Records from a dataset:

--------------------

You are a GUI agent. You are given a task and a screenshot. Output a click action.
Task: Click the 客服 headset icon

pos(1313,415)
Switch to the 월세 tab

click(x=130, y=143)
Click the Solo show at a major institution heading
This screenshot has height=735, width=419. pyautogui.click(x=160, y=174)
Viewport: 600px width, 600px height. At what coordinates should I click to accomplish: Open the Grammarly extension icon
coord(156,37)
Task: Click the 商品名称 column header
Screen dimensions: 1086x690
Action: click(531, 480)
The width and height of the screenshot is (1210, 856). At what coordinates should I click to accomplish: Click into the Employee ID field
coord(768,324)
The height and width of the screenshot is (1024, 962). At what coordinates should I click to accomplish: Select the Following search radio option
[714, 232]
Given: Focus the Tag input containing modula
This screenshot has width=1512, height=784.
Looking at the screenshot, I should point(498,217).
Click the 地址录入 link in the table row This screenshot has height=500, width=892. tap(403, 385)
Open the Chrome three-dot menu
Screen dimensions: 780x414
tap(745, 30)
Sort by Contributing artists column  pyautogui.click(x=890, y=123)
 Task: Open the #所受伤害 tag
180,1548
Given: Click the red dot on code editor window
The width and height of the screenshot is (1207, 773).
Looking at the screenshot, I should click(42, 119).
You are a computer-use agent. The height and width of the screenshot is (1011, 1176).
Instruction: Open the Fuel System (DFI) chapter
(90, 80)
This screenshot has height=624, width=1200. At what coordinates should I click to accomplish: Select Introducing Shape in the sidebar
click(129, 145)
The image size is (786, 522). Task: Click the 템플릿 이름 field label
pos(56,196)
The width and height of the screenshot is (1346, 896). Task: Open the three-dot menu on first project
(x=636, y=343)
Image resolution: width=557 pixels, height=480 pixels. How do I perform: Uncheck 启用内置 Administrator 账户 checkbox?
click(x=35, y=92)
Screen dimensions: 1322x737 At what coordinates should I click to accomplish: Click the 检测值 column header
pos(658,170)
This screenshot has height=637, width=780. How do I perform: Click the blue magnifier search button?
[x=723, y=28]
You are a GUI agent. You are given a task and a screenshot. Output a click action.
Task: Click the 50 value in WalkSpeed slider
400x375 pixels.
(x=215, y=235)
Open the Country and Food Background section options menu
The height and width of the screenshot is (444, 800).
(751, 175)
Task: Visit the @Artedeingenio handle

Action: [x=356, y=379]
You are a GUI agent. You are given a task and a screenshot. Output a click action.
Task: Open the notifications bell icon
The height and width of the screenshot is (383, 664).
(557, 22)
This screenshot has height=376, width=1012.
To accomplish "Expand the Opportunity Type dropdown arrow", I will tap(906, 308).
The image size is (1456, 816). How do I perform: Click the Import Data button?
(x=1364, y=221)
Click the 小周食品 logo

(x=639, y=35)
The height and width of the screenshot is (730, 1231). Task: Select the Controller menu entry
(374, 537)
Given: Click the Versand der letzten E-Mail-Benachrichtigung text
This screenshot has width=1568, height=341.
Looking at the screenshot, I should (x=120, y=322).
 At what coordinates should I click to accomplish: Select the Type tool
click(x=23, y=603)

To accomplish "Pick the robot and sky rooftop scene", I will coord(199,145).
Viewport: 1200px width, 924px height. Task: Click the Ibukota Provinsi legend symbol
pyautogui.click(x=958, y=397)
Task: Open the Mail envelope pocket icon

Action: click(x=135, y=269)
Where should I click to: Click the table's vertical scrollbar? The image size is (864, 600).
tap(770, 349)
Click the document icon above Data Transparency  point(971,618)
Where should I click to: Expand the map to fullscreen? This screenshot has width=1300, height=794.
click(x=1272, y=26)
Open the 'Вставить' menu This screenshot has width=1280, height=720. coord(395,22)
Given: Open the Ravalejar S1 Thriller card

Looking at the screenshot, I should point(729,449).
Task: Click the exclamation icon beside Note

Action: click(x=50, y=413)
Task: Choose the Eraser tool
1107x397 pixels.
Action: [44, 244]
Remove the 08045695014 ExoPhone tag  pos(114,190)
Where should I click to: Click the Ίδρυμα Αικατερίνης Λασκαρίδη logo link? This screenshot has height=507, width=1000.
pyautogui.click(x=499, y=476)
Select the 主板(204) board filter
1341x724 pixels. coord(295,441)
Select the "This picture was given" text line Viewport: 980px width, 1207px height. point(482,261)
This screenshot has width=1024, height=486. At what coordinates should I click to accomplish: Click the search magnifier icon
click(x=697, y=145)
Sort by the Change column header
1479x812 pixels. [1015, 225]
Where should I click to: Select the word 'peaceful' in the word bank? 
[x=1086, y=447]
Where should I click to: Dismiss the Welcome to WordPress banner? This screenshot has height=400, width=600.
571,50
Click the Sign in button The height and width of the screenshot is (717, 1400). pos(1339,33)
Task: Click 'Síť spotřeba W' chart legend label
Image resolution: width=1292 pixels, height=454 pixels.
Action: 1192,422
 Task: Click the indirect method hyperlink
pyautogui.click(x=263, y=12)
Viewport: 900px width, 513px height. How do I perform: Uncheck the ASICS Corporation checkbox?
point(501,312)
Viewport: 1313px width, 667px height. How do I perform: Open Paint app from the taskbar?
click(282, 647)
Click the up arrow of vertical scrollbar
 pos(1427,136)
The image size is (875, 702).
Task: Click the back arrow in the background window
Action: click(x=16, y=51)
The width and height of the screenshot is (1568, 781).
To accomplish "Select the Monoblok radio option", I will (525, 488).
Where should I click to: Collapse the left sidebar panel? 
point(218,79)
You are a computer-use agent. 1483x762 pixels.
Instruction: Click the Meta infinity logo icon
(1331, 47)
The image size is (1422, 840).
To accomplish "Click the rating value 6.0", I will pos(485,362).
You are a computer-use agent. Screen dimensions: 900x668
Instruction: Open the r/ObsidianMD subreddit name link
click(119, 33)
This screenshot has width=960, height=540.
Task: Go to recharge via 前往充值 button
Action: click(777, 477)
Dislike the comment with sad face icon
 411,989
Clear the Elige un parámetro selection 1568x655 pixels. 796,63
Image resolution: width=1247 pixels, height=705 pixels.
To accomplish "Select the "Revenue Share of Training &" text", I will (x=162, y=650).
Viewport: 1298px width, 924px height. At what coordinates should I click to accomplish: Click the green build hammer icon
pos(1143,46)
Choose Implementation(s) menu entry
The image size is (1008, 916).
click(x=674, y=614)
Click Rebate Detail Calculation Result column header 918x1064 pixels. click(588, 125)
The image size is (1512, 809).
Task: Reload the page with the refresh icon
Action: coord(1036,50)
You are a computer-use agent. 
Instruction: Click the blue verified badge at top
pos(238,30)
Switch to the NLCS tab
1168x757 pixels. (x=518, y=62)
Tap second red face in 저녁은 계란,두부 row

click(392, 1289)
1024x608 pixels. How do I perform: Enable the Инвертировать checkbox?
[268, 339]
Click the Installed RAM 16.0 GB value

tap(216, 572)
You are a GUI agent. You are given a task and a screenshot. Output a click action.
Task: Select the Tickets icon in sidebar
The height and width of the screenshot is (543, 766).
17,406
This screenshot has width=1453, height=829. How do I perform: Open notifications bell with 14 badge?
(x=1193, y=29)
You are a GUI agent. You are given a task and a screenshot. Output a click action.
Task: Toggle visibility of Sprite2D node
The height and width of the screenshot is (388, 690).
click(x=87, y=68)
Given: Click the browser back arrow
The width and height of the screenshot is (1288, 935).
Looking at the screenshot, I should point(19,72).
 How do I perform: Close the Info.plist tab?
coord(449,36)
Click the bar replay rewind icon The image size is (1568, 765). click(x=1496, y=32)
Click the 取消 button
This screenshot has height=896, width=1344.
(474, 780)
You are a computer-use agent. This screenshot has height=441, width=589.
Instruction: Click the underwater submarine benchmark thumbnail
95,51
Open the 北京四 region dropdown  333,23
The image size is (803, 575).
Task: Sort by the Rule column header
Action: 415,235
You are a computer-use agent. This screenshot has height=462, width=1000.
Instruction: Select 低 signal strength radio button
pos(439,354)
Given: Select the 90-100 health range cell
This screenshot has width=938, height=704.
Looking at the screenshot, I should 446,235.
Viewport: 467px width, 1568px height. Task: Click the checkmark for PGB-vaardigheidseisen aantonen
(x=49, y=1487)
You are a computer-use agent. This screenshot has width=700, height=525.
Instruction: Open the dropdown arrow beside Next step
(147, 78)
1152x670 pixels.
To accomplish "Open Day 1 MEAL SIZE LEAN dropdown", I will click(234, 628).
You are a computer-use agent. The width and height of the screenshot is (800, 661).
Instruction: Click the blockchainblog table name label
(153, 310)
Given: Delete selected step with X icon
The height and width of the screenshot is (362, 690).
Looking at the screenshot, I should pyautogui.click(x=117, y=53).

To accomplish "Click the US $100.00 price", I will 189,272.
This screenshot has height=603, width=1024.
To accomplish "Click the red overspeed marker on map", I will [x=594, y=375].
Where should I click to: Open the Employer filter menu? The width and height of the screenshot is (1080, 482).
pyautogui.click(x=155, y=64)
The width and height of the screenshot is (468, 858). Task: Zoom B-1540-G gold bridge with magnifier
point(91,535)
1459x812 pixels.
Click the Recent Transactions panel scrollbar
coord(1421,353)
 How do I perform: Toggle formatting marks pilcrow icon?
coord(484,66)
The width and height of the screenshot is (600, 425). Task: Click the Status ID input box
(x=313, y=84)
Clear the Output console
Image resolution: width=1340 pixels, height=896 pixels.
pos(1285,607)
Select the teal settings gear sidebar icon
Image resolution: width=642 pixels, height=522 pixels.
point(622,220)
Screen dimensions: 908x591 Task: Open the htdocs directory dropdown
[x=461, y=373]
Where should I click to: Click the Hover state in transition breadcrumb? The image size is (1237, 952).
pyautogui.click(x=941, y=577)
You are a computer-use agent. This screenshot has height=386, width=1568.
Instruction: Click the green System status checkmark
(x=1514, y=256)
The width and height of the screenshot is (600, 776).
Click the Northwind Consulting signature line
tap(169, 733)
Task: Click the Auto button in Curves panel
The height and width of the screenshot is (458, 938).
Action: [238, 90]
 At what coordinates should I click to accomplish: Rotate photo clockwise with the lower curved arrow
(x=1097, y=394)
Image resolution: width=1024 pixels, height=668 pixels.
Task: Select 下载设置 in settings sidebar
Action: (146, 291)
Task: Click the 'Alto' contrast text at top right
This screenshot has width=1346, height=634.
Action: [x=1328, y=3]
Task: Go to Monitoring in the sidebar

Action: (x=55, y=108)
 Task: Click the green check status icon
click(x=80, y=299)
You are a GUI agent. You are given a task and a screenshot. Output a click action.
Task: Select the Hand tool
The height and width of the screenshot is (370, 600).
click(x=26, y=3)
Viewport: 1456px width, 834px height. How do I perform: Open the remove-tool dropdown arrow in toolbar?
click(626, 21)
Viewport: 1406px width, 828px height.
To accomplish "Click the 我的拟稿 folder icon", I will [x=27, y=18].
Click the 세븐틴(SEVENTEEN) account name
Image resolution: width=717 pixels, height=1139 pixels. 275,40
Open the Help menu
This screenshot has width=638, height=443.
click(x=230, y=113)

--------------------

GOAL OF THE EXERCISE: Report how many lines of the data hold the string "will"; give only the number.

TASK RESULT: 9